THE SEEN & THE UNSEEN

By Robert A. O'Donnell | September 2011
Paulist Father Robert A. O'Donnell celebrated the sixtieth anniversary of his ordination on May 1, 2011. Since receiving his Ph.D. from the University of Louvain in Belgium in 1955, he has taught philosophy in New York City; Washington, D.C.; Rome; Geneva; and Jerusalem. He retired this year after teaching forty semesters in the Neumann pre-theology program at St. Joseph's Seminary (Dunwoodie) in Yonkers, New York.
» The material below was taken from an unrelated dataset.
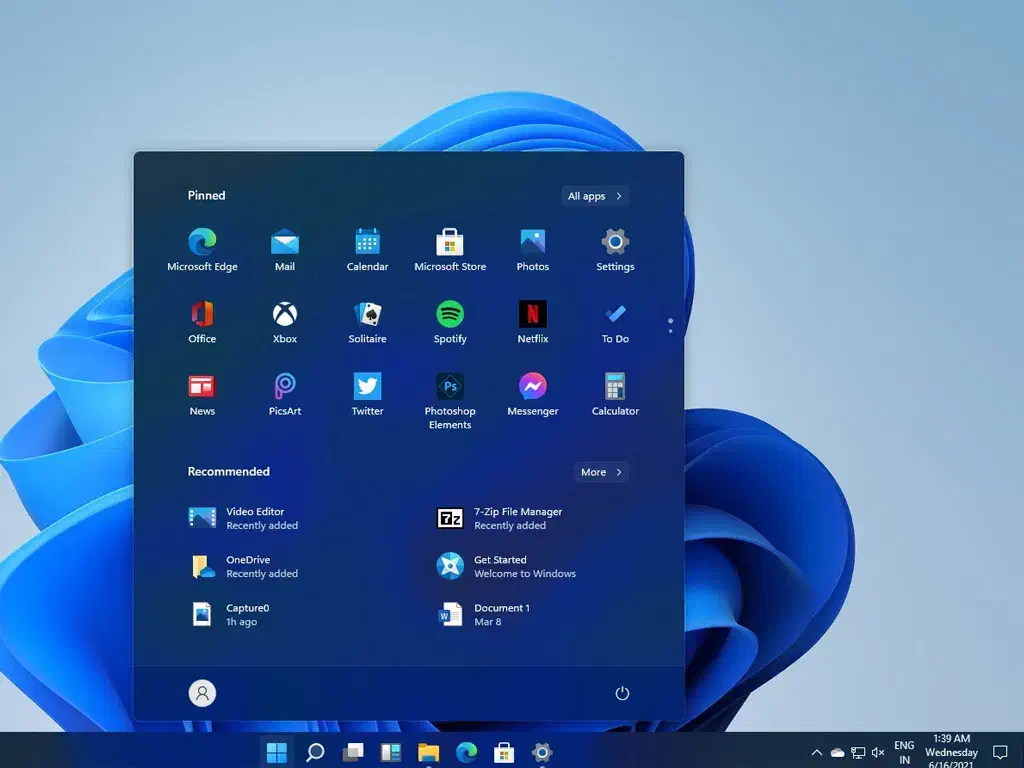Open the PicsArt app
This screenshot has height=768, width=1024.
pos(285,387)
On October 2, 2008, his grave was opened. No scrap of his flesh, no chip of his bone was found. The total content of the grave was a bronze nameplate, a few bronze casket handles, and two tassels from his cardinal’s galero. And yet, one year ago, on September 19, 2010, Pope Benedict XVI at Birmingham, England, declared him to be “blessed,” a living, Christian hero. Before returning to the Vatican, Pope Benedict described John Henry Newman to be of the caliber of a Doctor of the Church, a title previously reserved for thirty men and three women who are honored by the Catholic Church, not alone as saints, but also as extraordinary intellectuals and authors. There is no trace remaining of Newman’s existence on planet earth, so where is he? The Church believes that he is among the blessed with God in Heaven, in another world, as real as our own world of sensation, though not seen.

John Henry Newman wrote and preached about this world in a sermon he entitled “The Invisible World” (Parochial and Plain Sermons, vol. 4; sermon 13). He first preached it in the Anglican parish church of his sister Harriet and her husband, Tom Mozley, in the town of Cholderton, Wiltshire. Newman took as his text for this sermon a passage from 2 Corinthians: “We look not at the things which are seen, but at the things which are not seen. For the things which are seen are temporal: but the things which are not seen, are eternal” (2 Cor. 4:18).

He starts by reminding us that we profess our faith in this unseen world each time we recite the Creed at Sunday Mass. “There are two worlds, ‘the visible and the invisible,’ as the Creed speaks, the world we see and the world we do not see; and the world we do not see exists as really as the world which we see.” Yet the world which we see appears so real to our senses that “it seems to leave no room for any other world.” Newman rejects the notion held by many that this “other” world does not exist at this present moment, but begins after death: “No: it exists now, though we see it not.”